• _Exercise instructions_:
Copy the lines of the material verbatim, from the line containing "Tap the 50+" through the final line of the material.

• _Provided data_:
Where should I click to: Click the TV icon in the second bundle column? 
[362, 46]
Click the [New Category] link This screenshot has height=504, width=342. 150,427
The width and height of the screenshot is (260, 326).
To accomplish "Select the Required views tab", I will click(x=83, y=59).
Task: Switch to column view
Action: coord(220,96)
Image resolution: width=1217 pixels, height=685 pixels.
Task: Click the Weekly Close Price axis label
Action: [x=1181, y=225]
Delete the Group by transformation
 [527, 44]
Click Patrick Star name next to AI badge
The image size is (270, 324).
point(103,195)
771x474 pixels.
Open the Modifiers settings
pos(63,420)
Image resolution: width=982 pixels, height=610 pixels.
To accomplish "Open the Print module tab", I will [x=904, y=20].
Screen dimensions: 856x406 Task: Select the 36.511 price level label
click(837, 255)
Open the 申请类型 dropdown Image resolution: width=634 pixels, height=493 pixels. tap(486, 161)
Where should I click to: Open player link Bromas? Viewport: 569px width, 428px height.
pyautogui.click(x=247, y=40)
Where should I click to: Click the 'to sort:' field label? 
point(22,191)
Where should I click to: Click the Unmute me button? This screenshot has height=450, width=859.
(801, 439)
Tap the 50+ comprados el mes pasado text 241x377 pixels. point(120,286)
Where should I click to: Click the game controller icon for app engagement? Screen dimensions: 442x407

• _Full answer_:
Tap the 50+ comprados el mes pasado text 241x377 pixels. point(120,286)
Where should I click to: Click the game controller icon for app engagement? Screen dimensions: 442x407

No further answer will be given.